Fokus utama pemerintah saat ini adalah memfasilitasi 120 ribu hingga 150 ribu lulusan baru untuk terjun langsung ke industri melalui program pemagangan selama enam bulan.
Pemerintah berkomitmen menanggung beban upah para peserta magang tersebut dengan menyiapkan anggaran sebesar Rp4,14 triliun.
Selain menyasar lulusan perguruan tinggi, pemerintah juga membidik lulusan sekolah menengah kejuruan (SMK) untuk mendapatkan pelatihan vokasi yang relevan.
Sebanyak 220 ribu lulusan SMK ditargetkan terserap ke sektor industri melalui program vokasi yang didukung anggaran sebesar Rp2,12 triliun.
Di luar program bagi para pencari kerja baru, pemerintah juga menyiapkan pelatihan ulang atau retraining bagi masyarakat yang terdampak PHK.
Program pelatihan ini bertujuan agar tenaga kerja yang kehilangan pekerjaan mampu beradaptasi kembali dengan kebutuhan pasar domestik maupun peluang kerja di luar negeri.
Airlangga menegaskan bahwa penguatan kapasitas tenaga kerja sangat krusial di tengah ancaman dan peluang yang dibawa oleh kecerdasan artifisial atau artificial intelligence (AI).
“AI ini adalah salah satu revolusi industri ke depan.

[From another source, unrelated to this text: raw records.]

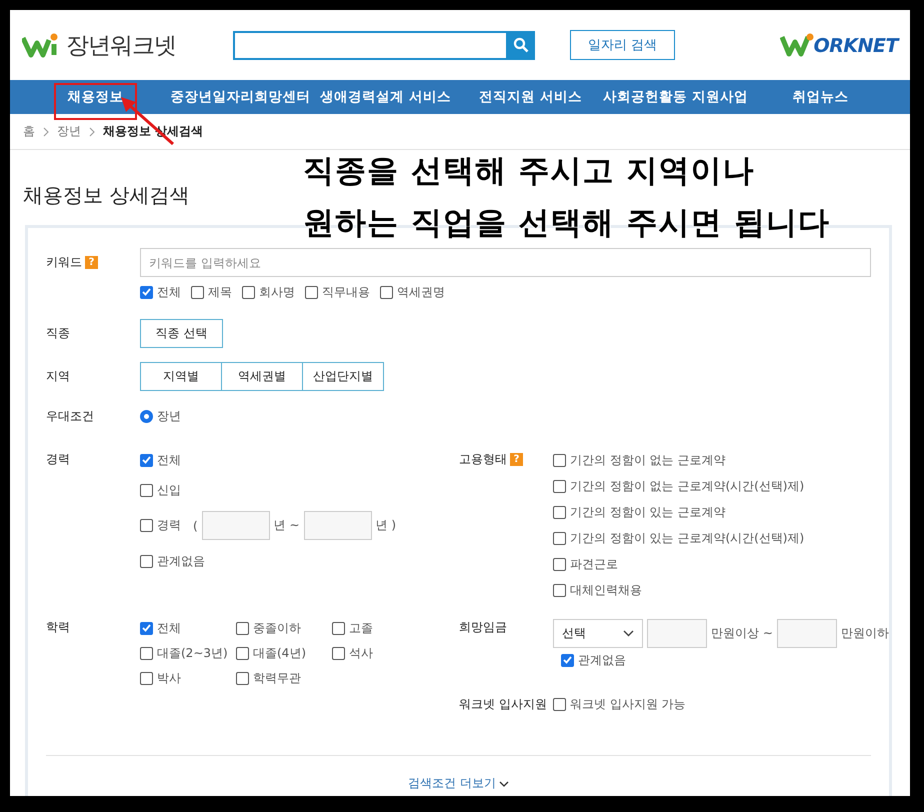 This screenshot has height=812, width=924. Describe the element at coordinates (106, 196) in the screenshot. I see `page-title: 채용정보 상세검색` at that location. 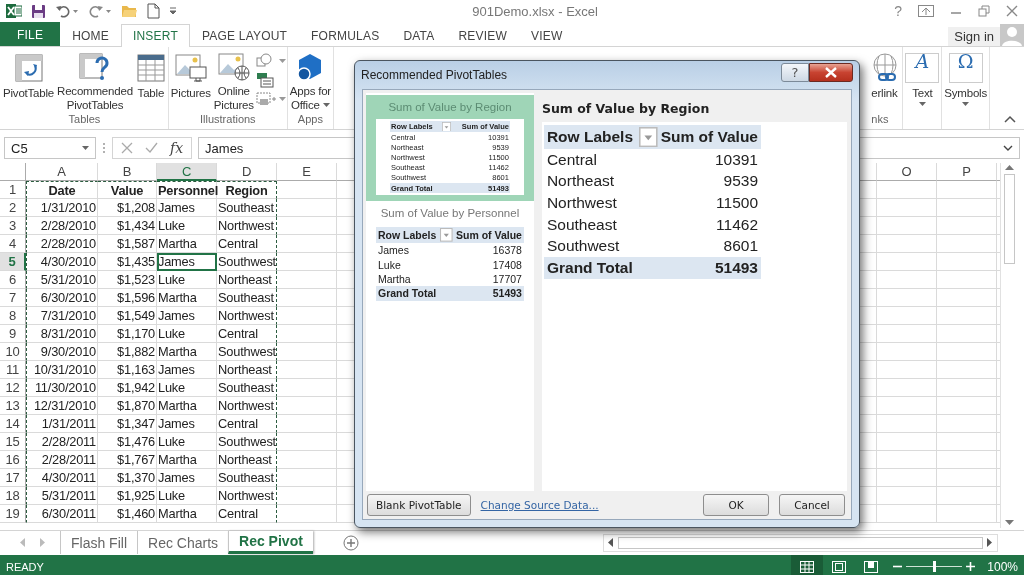 I want to click on ribbon-tab: PAGE LAYOUT, so click(x=244, y=35).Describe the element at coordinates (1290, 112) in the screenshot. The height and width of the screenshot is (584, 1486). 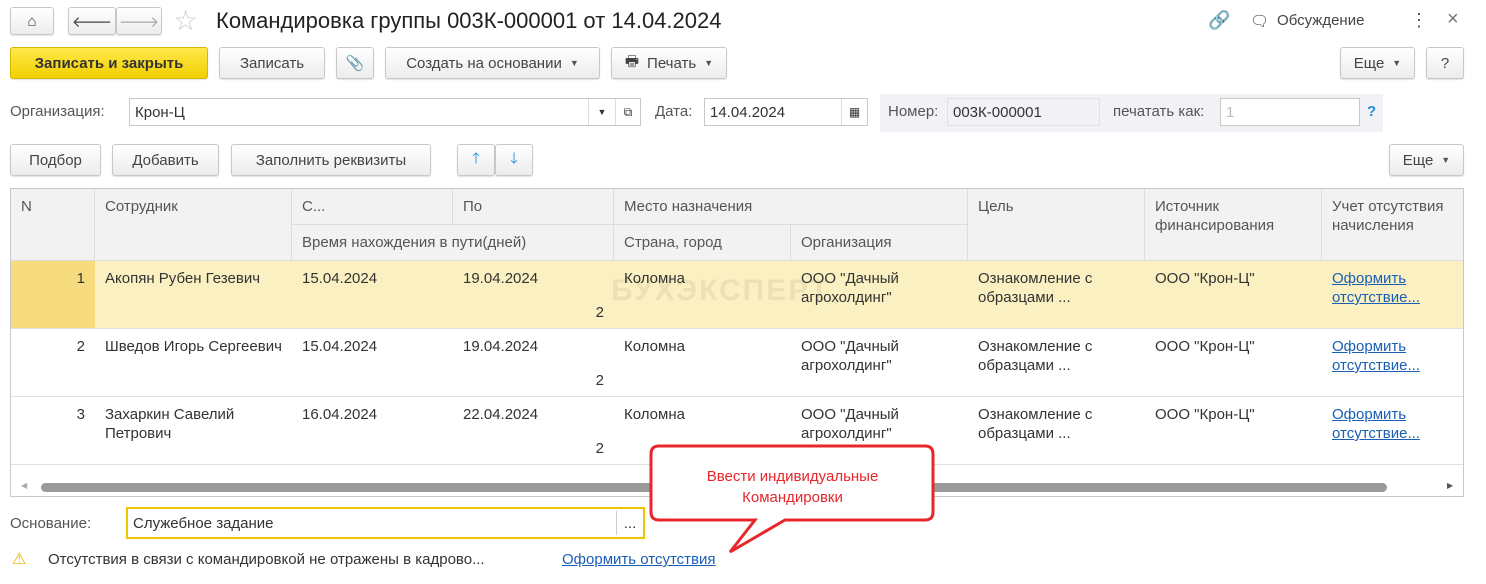
I see `print-as-field: 1` at that location. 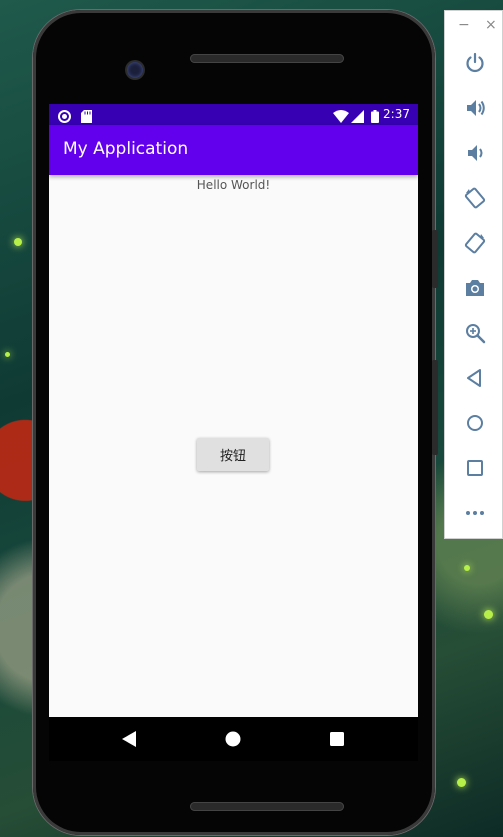 What do you see at coordinates (491, 25) in the screenshot?
I see `close-button: ×` at bounding box center [491, 25].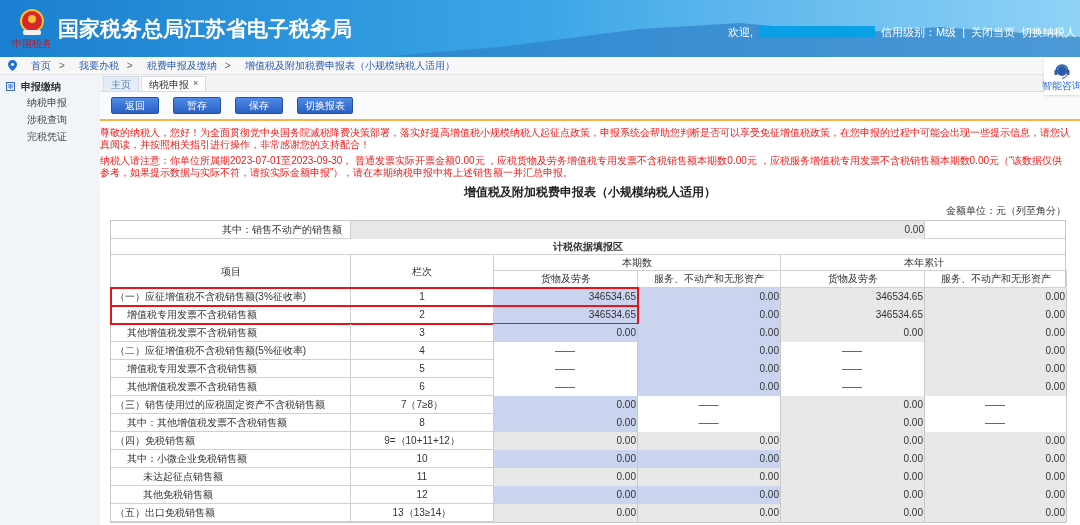  Describe the element at coordinates (231, 423) in the screenshot. I see `row-label: 其中：其他增值税发票不含税销售额` at that location.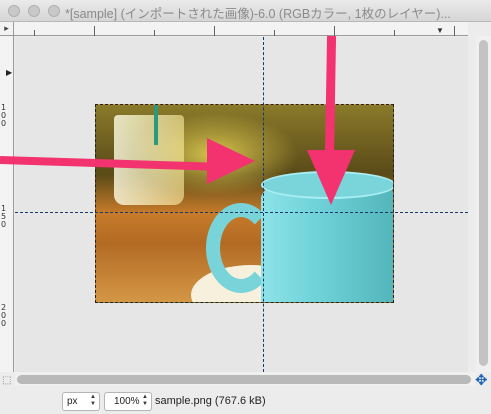  What do you see at coordinates (7, 29) in the screenshot?
I see `ruler-corner-menu-icon: ▸` at bounding box center [7, 29].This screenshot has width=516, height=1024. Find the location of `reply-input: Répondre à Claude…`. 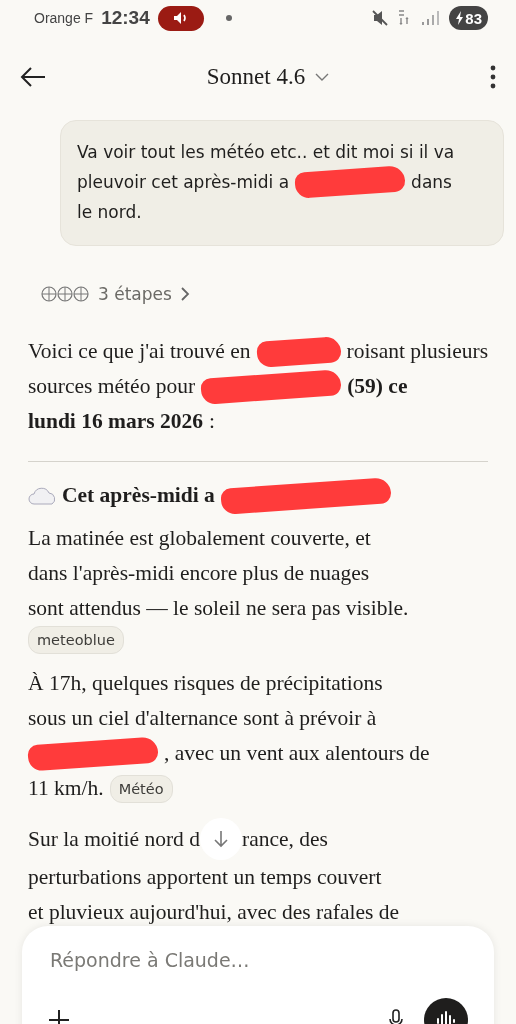

reply-input: Répondre à Claude… is located at coordinates (258, 960).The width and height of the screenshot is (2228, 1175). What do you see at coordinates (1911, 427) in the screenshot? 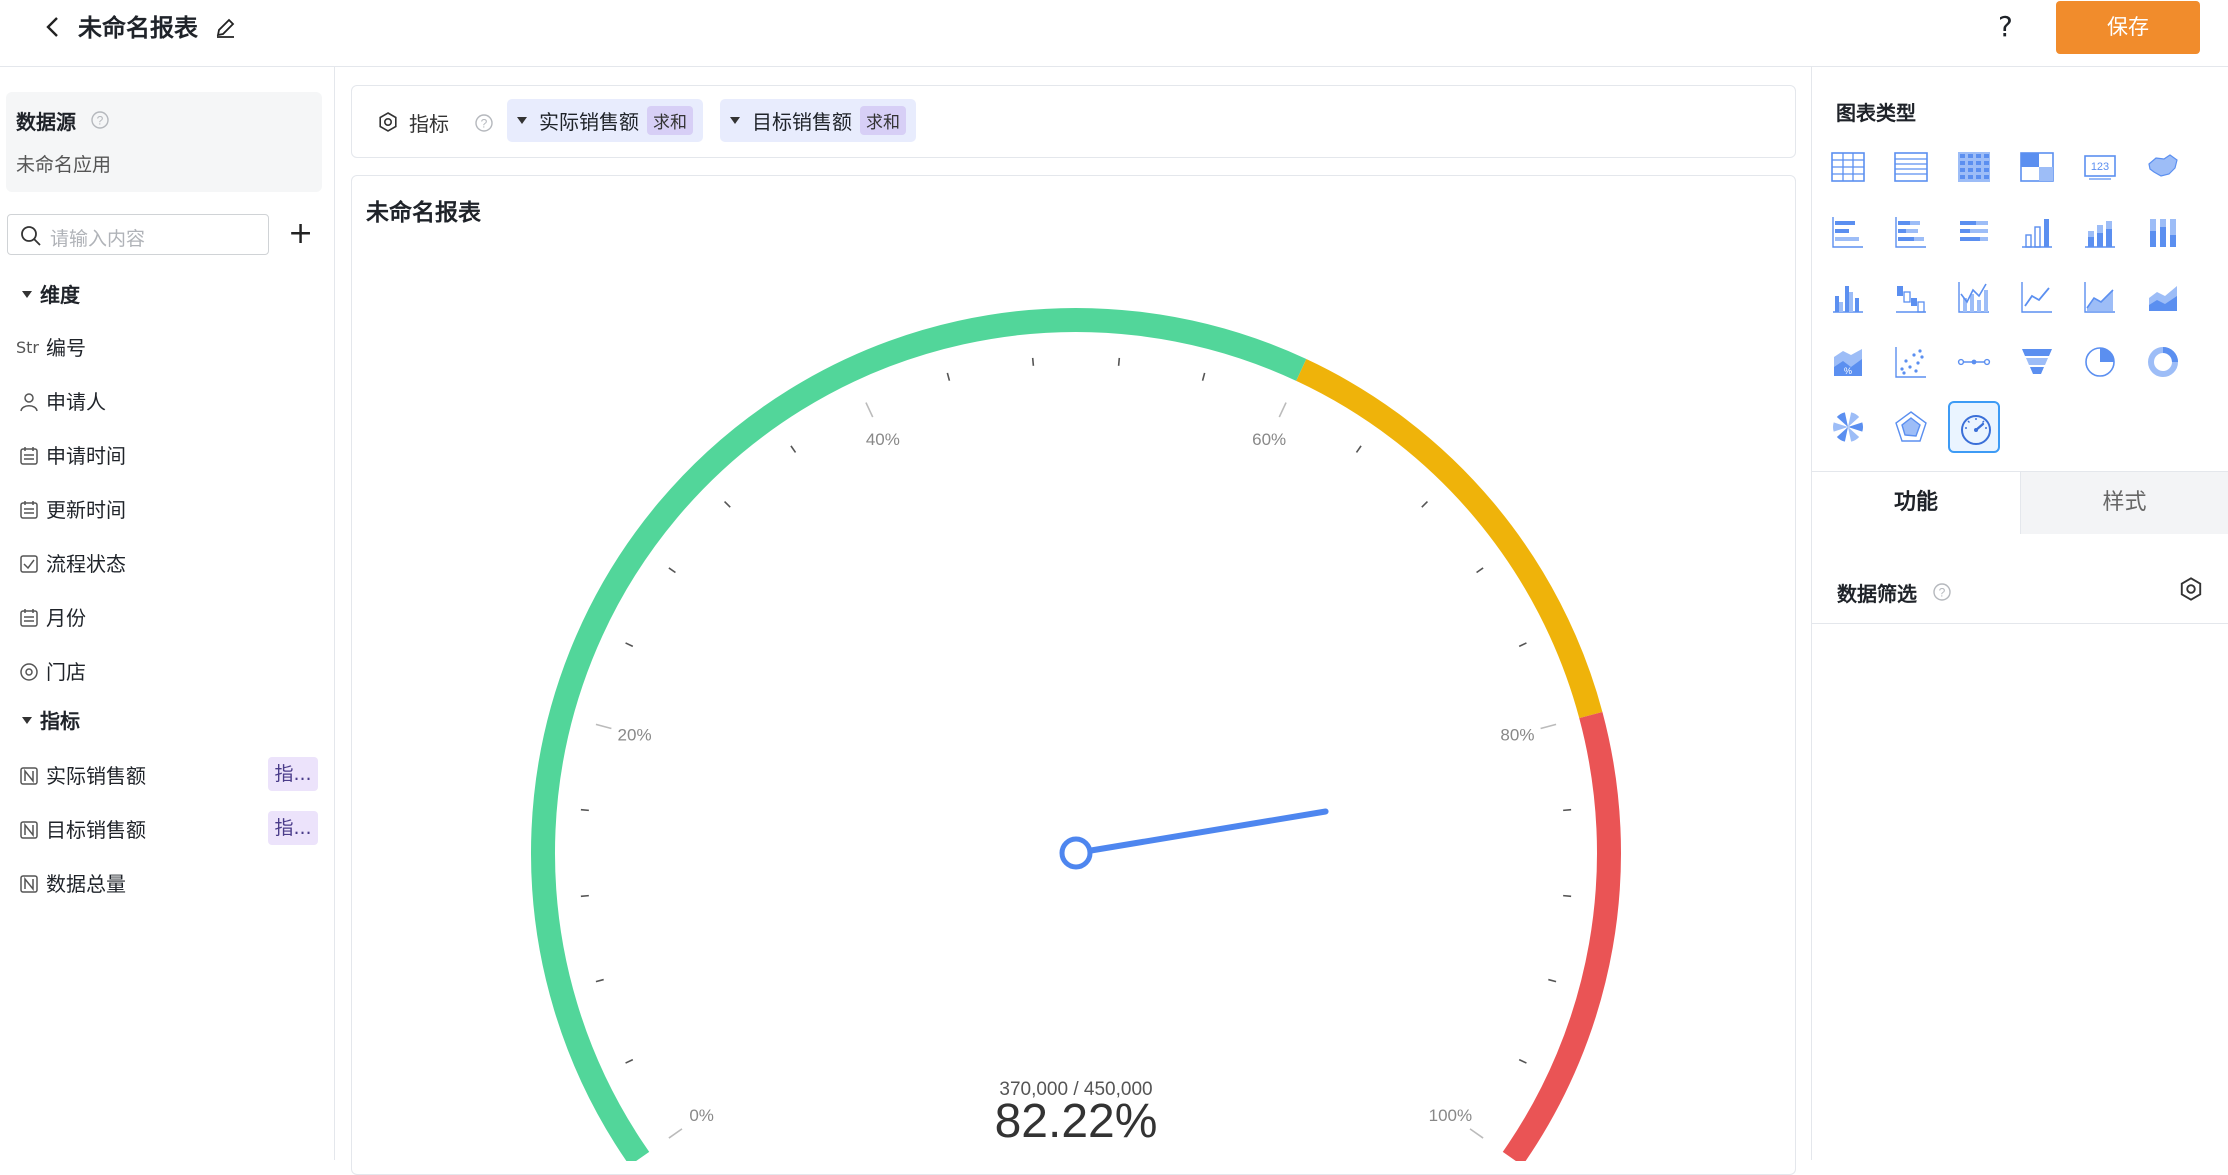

Sesudah industri 4.0 dia lari ke AI dan AI aplikasinya sangat luar biasa di berbagai sektor. Jadi ini beberapa game changer yang ada ke depan,” ujarnya.
Sebagai upaya konkret menghadapi revolusi digital, pemerintah juga mulai membangun ekosistem semikonduktor melalui kemitraan strategis dengan perusahaan global Arm Limited.
Kerja sama ini ditargetkan mampu mencetak 15 ribu peserta pelatihan yang siap mengisi posisi teknis di dalam industri semikonduktor.
Juru Bicara Kemenko Perekonomian Haryo Limanseto menekankan bahwa keberhasilan transformasi SDM sangat bergantung pada sinergi antara dunia pendidikan dan sektor korporasi.
Ia menyoroti pentingnya peran perguruan tinggi dalam menyelaraskan kurikulum akademik dengan dinamika kebutuhan industri yang berubah dengan cepat.
“Penguatan SDM harus dilakukan secara berkelanjutan dengan memperkuat keterhubungan antara pendidikan dan dunia industri. Perguruan tinggi tidak hanya berperan dalam membekali mahasiswa dengan pengetahuan, tetapi juga perlu memastikan lulusan memiliki kompetensi yang relevan dengan kebutuhan industri yang terus berkembang,” ujar Haryo.
Ia menambahkan bahwa kolaborasi berkelanjutan antara pemerintah, perguruan tinggi, dan dunia usaha menjadi fondasi utama dalam menciptakan tenaga kerja yang berdaya saing global.